The Waterfront Connection allows NJ Transit trains to switch from the former Pennsylvania Railroad main line (now the Newark Division) to the former Delaware, Lackawanna and Western Railroad main line (now the Hoboken Division). The connection opened on September 9, 1991, at a cost of $16 million.

The connection consists of a single track that splits from the Northeast Corridor main line to New York Penn Station as it rises to go over the main Hoboken Division line to Hoboken. The connection rises to the east with a bridge over PATH's westbound track and a Conrail freight line, merging into the Hoboken line from the south.  The red through-girder bridge here was built for it; for its first 10+ years it was not electrified.  The Waterfront Connection lies immediately south of the Kearny Connection, and serves the complementary purpose.  The two connections allow any trains originating from the west of Kearny, regardless of line, to terminate at either Hoboken or New York Penn Station.

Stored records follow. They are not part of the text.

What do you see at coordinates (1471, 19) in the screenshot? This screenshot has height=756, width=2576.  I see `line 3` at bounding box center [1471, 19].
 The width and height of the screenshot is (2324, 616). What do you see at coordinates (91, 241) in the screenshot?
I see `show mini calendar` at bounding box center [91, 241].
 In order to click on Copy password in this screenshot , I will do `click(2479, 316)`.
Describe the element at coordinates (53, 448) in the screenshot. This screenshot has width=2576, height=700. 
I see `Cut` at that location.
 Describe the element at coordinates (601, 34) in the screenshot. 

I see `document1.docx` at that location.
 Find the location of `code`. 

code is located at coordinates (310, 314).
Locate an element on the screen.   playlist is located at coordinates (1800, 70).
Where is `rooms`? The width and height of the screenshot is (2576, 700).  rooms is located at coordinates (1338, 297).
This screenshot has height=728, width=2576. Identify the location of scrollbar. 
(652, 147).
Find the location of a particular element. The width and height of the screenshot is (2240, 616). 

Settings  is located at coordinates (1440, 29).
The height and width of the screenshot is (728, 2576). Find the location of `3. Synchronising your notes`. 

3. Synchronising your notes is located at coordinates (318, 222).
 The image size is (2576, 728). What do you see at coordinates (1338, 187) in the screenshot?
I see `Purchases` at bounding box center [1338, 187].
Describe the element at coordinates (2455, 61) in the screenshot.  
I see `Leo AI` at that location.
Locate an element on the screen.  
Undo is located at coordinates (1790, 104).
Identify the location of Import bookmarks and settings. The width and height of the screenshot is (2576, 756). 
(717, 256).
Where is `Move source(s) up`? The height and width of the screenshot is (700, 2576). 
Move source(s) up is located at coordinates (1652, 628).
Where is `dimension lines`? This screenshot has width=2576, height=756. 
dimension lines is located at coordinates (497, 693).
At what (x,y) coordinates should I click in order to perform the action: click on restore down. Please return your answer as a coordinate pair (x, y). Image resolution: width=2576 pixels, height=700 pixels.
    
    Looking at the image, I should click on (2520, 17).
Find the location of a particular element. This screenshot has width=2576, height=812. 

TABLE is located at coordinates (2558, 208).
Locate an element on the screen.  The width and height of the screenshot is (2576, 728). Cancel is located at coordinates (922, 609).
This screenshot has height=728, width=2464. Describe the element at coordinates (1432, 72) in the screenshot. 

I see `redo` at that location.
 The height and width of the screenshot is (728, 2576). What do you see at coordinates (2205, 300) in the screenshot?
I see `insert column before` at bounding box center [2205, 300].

Most revenue trains which travel over the Connection originate on the North Jersey Coast Line, with five rush hour trains in each direction originating/terminating at Hoboken.  One morning train from the Raritan Valley Line also uses the connection to reach Hoboken. The Waterfront Connection allows diesel trains to operate direct from Hoboken to Bay Head, the last stop on the North Jersey Coast Line. Since the North Jersey Coast Line's electrification ends at Long Branch, rush hour passengers south of Long Branch can take diesel trains all the way to Hoboken or change at Newark Penn Station for service to New York City. As of 2015, the ALP-45DP has allowed the introduction of one-seat rides from New York Penn Station all the way to Bay Head.

With the advent of the Waterfront Connection, NJ Transit no longer needed a separate fueling facility on the diesel portion of the North Jersey Coast Line since diesel engines can make the trip directly to Hoboken. Faced with large opposition from Bay Head residents in 2002, the Bay Head fueling facility was shut down and trains now refuel exclusively at Hoboken or at Raritan Yard.